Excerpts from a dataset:
★ ★ ★

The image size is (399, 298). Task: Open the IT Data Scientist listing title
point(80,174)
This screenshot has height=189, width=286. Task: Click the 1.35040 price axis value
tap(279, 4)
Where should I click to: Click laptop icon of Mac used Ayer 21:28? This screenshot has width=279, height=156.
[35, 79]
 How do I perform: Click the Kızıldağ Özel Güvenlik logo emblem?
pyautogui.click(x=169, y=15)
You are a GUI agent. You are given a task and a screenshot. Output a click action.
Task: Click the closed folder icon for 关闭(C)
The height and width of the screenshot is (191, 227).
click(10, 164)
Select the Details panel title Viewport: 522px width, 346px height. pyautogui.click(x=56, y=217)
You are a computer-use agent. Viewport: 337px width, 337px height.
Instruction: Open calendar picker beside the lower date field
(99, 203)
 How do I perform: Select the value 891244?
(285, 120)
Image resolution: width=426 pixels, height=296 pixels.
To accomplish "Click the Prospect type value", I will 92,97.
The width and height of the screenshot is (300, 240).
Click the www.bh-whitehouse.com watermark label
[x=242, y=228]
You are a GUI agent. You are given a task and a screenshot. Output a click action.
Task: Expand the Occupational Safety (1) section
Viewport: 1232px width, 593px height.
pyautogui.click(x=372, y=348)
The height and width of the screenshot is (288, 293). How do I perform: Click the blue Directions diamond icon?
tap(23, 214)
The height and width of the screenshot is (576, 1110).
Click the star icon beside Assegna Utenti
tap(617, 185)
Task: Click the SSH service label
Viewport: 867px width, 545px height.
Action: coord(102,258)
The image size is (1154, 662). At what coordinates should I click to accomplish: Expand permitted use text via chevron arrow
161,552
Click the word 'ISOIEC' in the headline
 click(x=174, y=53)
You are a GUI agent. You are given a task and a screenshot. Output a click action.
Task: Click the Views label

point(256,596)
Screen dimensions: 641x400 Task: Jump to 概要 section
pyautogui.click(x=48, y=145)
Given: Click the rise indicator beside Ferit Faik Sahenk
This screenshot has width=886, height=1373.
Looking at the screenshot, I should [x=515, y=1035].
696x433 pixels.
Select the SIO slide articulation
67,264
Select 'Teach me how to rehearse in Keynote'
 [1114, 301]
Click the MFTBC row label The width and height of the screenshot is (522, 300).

★ ★ ★

**What you are asked to do**
Copy out each entry exactly, leaving nothing out.

**Finished exercise**
The image size is (399, 298). Task: Open the IT Data Scientist listing title
point(80,174)
This screenshot has height=189, width=286. Task: Click the 1.35040 price axis value
tap(279, 4)
Where should I click to: Click laptop icon of Mac used Ayer 21:28? This screenshot has width=279, height=156.
[35, 79]
 How do I perform: Click the Kızıldağ Özel Güvenlik logo emblem?
pyautogui.click(x=169, y=15)
You are a GUI agent. You are given a task and a screenshot. Output a click action.
Task: Click the closed folder icon for 关闭(C)
The height and width of the screenshot is (191, 227).
click(10, 164)
Select the Details panel title Viewport: 522px width, 346px height. pyautogui.click(x=56, y=217)
You are a computer-use agent. Viewport: 337px width, 337px height.
Instruction: Open calendar picker beside the lower date field
(99, 203)
 How do I perform: Select the value 891244?
(285, 120)
Image resolution: width=426 pixels, height=296 pixels.
To accomplish "Click the Prospect type value", I will 92,97.
The width and height of the screenshot is (300, 240).
Click the www.bh-whitehouse.com watermark label
[x=242, y=228]
You are a GUI agent. You are given a task and a screenshot. Output a click action.
Task: Expand the Occupational Safety (1) section
Viewport: 1232px width, 593px height.
pyautogui.click(x=372, y=348)
The height and width of the screenshot is (288, 293). How do I perform: Click the blue Directions diamond icon?
tap(23, 214)
The height and width of the screenshot is (576, 1110).
Click the star icon beside Assegna Utenti
tap(617, 185)
Task: Click the SSH service label
Viewport: 867px width, 545px height.
Action: coord(102,258)
The image size is (1154, 662). At what coordinates should I click to accomplish: Expand permitted use text via chevron arrow
161,552
Click the word 'ISOIEC' in the headline
 click(x=174, y=53)
You are a GUI agent. You are given a task and a screenshot. Output a click action.
Task: Click the Views label

point(256,596)
Screen dimensions: 641x400 Task: Jump to 概要 section
pyautogui.click(x=48, y=145)
Given: Click the rise indicator beside Ferit Faik Sahenk
This screenshot has width=886, height=1373.
Looking at the screenshot, I should [x=515, y=1035].
696x433 pixels.
Select the SIO slide articulation
67,264
Select 'Teach me how to rehearse in Keynote'
 [1114, 301]
Click the MFTBC row label The width and height of the screenshot is (522, 300).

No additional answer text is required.